Even the mighty are under the microscope.
A Mayo Clinic official confirmed to MODERN HEALTHCARE last week that federal investigators in Phoenix are reviewing five years' worth of billing records from the three Mayo clinics in Rochester, Minn.; Jacksonville, Fla.; and Scottsdale, Ariz.
The U.S. attorney's office in Phoenix has requested "all billing" records from 1992 to 1997, Mayo spokesman John La Forgia said.
La Forgia said that includes Medicare, Medicaid, the Civilian Health and Medical Program of the Uniformed Services, and private-pay billing.
The initial request for records, La Forgia said, came last June, and since then Mayo has been cooperating with federal prosecutors and turning over records.
"It's a continuing dialogue," he said.
La Forgia characterized the volume of records requested as "substantial."
The billing inquiry concerns physician services at the three outpatient clinics, which combined have about 1,400 doctors. The lion's share of those physicians-more than 1,000-are at the Mayo Clinic in Rochester. Collectively, the three clinics had about 411,000 patients last year.
The Jacksonville clinic, opened in 1986, was the first extension of the Mayo Clinic outside its headquarters in Rochester. The second satellite clinic, Mayo Clinic Scottsdale, was opened in 1987.
La Forgia said the billing inquiry doesn't involve hospitals affiliated with the clinics that Mayo owns.
La Forgia said Mayo doesn't know what the government's specific focus is.
"There have been absolutely no allegations or accusations made against Mayo," he said.
An assistant U.S. attorney in the Phoenix office declined comment.
La Forgia said the inquiry may be part of "the routine sort of overlook" the government is giving to billing across the country.
Federal prosecutors and other government agencies are involved in a widespread campaign aimed at ferreting out fraud and abuse in the healthcare industry.
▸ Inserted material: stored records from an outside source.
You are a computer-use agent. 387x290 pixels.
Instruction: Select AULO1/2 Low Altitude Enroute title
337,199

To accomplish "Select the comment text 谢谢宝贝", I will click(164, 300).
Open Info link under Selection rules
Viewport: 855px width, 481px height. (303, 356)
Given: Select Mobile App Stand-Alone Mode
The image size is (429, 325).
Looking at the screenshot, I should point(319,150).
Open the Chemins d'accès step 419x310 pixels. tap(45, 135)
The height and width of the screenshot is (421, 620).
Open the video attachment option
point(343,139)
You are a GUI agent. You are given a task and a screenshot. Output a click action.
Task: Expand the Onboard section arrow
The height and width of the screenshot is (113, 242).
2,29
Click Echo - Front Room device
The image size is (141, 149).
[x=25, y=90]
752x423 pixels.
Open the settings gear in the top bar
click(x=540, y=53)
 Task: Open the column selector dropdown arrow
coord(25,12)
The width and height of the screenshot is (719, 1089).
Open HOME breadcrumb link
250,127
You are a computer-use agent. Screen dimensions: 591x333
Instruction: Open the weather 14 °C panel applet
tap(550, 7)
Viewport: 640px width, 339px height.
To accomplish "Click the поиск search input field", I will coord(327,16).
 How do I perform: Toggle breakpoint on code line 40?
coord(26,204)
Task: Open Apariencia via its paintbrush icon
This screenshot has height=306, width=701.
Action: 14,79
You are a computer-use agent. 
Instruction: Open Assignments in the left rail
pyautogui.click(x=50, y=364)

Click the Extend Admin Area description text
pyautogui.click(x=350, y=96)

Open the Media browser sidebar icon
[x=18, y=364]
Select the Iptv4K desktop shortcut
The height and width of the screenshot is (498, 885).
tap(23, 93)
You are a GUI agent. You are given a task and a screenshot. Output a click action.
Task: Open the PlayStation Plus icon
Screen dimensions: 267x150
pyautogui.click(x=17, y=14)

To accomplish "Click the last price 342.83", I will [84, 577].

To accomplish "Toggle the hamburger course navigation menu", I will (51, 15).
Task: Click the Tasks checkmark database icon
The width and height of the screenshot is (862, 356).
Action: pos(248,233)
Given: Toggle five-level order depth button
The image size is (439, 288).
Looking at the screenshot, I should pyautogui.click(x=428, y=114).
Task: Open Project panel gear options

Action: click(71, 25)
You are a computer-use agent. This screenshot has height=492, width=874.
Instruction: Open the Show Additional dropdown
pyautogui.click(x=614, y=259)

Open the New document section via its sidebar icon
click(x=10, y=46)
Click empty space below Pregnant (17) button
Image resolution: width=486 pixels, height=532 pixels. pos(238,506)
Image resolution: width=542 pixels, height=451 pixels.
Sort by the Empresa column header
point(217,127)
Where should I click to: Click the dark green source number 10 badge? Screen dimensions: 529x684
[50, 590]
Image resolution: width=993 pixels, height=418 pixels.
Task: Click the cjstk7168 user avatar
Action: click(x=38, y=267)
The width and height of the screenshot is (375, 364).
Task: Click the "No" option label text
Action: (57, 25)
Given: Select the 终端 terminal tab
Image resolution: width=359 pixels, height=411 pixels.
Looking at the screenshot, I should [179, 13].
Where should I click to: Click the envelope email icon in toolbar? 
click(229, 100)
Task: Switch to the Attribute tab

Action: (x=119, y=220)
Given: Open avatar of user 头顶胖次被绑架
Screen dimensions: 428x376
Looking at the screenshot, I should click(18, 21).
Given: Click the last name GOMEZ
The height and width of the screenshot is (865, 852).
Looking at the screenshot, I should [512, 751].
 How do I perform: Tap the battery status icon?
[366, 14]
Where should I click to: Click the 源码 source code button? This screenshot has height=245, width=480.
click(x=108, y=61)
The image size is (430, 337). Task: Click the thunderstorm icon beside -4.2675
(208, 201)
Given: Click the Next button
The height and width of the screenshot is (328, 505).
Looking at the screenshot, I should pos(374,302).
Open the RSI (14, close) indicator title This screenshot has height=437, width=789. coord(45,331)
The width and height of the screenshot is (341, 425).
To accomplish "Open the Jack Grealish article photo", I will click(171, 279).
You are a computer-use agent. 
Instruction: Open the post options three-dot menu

By the time they're finished, some of these investigations will have involved almost every hospital in the country and countless numbers of providers, legal experts say.
"Just because they're looking does not mean that there has been something bad that has happened," said attorney Scott Becker, a partner in the Chicago law firm Ross & Hardies.
Becker, who's not involved in the Mayo investigation, commented at the request of MODERN HEALTHCARE. He said the government may be conducting a random audit of Mayo, or it may have been tipped off.
Becker said it's not unusual for the government to focus its attention on a physician group as large as Mayo.
"The government has always gone where the money is," Becker said.